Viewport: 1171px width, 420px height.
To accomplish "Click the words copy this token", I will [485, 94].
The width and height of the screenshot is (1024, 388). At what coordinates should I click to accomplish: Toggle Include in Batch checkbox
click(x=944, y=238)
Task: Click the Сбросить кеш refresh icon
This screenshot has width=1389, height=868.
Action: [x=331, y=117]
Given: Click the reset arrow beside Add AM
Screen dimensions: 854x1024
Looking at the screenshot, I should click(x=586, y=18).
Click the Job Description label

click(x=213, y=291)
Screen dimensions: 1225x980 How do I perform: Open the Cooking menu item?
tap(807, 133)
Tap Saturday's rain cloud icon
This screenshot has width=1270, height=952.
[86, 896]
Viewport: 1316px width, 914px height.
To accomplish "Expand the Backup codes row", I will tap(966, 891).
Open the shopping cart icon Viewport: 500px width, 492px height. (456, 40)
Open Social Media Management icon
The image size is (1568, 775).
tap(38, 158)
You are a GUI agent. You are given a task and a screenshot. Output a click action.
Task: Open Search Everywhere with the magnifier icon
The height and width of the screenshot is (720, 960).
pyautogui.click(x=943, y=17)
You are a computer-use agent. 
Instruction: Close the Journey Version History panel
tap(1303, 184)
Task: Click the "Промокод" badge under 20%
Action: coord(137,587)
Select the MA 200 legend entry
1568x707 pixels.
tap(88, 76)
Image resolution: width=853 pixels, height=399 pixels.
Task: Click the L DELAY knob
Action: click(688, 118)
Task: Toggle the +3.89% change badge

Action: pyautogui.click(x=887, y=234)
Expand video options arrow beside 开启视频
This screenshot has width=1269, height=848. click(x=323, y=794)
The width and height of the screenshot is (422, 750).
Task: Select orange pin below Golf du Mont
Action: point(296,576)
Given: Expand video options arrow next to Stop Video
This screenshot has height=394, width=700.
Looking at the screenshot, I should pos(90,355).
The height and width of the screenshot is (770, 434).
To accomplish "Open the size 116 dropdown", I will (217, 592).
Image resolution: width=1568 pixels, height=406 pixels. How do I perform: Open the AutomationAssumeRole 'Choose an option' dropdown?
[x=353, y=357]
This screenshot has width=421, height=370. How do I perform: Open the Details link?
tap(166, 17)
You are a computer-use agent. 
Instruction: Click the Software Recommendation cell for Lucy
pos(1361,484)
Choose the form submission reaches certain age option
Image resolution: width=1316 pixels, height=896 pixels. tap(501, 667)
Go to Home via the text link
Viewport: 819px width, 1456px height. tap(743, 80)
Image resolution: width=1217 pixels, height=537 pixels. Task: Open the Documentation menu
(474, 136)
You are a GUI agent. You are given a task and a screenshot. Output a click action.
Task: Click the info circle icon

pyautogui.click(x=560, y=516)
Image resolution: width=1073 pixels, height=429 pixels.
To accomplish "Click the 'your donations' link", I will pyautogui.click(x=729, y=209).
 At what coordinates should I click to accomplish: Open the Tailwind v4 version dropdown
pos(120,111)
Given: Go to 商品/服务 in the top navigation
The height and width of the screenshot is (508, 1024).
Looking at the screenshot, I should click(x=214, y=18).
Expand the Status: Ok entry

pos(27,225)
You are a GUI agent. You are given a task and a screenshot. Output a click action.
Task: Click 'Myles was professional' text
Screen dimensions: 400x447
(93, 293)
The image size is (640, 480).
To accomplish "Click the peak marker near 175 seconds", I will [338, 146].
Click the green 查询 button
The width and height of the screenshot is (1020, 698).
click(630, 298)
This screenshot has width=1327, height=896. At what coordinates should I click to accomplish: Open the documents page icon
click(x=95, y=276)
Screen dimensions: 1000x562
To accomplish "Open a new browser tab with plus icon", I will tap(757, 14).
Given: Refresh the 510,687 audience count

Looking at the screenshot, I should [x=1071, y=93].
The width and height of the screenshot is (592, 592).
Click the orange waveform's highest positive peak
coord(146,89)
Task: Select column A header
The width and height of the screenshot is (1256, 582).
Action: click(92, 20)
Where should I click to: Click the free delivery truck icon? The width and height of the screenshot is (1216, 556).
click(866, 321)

━━━━━━

Stated exercise:
Copy every one of the records above word for word, without changing a thing.

The output:
Viewport: 1171px width, 420px height.
To accomplish "Click the words copy this token", I will [485, 94].
The width and height of the screenshot is (1024, 388). At what coordinates should I click to accomplish: Toggle Include in Batch checkbox
click(x=944, y=238)
Task: Click the Сбросить кеш refresh icon
This screenshot has width=1389, height=868.
Action: [x=331, y=117]
Given: Click the reset arrow beside Add AM
Screen dimensions: 854x1024
Looking at the screenshot, I should click(x=586, y=18).
Click the Job Description label

click(x=213, y=291)
Screen dimensions: 1225x980 How do I perform: Open the Cooking menu item?
tap(807, 133)
Tap Saturday's rain cloud icon
This screenshot has width=1270, height=952.
[86, 896]
Viewport: 1316px width, 914px height.
To accomplish "Expand the Backup codes row", I will tap(966, 891).
Open the shopping cart icon Viewport: 500px width, 492px height. (456, 40)
Open Social Media Management icon
The image size is (1568, 775).
tap(38, 158)
You are a GUI agent. You are given a task and a screenshot. Output a click action.
Task: Open Search Everywhere with the magnifier icon
The height and width of the screenshot is (720, 960).
pyautogui.click(x=943, y=17)
You are a computer-use agent. 
Instruction: Close the Journey Version History panel
tap(1303, 184)
Task: Click the "Промокод" badge under 20%
Action: coord(137,587)
Select the MA 200 legend entry
1568x707 pixels.
tap(88, 76)
Image resolution: width=853 pixels, height=399 pixels.
Task: Click the L DELAY knob
Action: click(688, 118)
Task: Toggle the +3.89% change badge

Action: pyautogui.click(x=887, y=234)
Expand video options arrow beside 开启视频
This screenshot has width=1269, height=848. click(x=323, y=794)
The width and height of the screenshot is (422, 750).
Task: Select orange pin below Golf du Mont
Action: point(296,576)
Given: Expand video options arrow next to Stop Video
This screenshot has height=394, width=700.
Looking at the screenshot, I should pos(90,355).
The height and width of the screenshot is (770, 434).
To accomplish "Open the size 116 dropdown", I will (217, 592).
Image resolution: width=1568 pixels, height=406 pixels. How do I perform: Open the AutomationAssumeRole 'Choose an option' dropdown?
[x=353, y=357]
This screenshot has width=421, height=370. How do I perform: Open the Details link?
tap(166, 17)
You are a computer-use agent. 
Instruction: Click the Software Recommendation cell for Lucy
pos(1361,484)
Choose the form submission reaches certain age option
Image resolution: width=1316 pixels, height=896 pixels. tap(501, 667)
Go to Home via the text link
Viewport: 819px width, 1456px height. tap(743, 80)
Image resolution: width=1217 pixels, height=537 pixels. Task: Open the Documentation menu
(474, 136)
You are a GUI agent. You are given a task and a screenshot. Output a click action.
Task: Click the info circle icon

pyautogui.click(x=560, y=516)
Image resolution: width=1073 pixels, height=429 pixels.
To accomplish "Click the 'your donations' link", I will pyautogui.click(x=729, y=209).
 At what coordinates should I click to accomplish: Open the Tailwind v4 version dropdown
pos(120,111)
Given: Go to 商品/服务 in the top navigation
The height and width of the screenshot is (508, 1024).
Looking at the screenshot, I should click(x=214, y=18).
Expand the Status: Ok entry

pos(27,225)
You are a GUI agent. You are given a task and a screenshot. Output a click action.
Task: Click 'Myles was professional' text
Screen dimensions: 400x447
(93, 293)
The image size is (640, 480).
To accomplish "Click the peak marker near 175 seconds", I will [338, 146].
Click the green 查询 button
The width and height of the screenshot is (1020, 698).
click(630, 298)
This screenshot has width=1327, height=896. At what coordinates should I click to accomplish: Open the documents page icon
click(x=95, y=276)
Screen dimensions: 1000x562
To accomplish "Open a new browser tab with plus icon", I will tap(757, 14).
Given: Refresh the 510,687 audience count

Looking at the screenshot, I should [x=1071, y=93].
The width and height of the screenshot is (592, 592).
Click the orange waveform's highest positive peak
coord(146,89)
Task: Select column A header
The width and height of the screenshot is (1256, 582).
Action: click(92, 20)
Where should I click to: Click the free delivery truck icon? The width and height of the screenshot is (1216, 556).
click(866, 321)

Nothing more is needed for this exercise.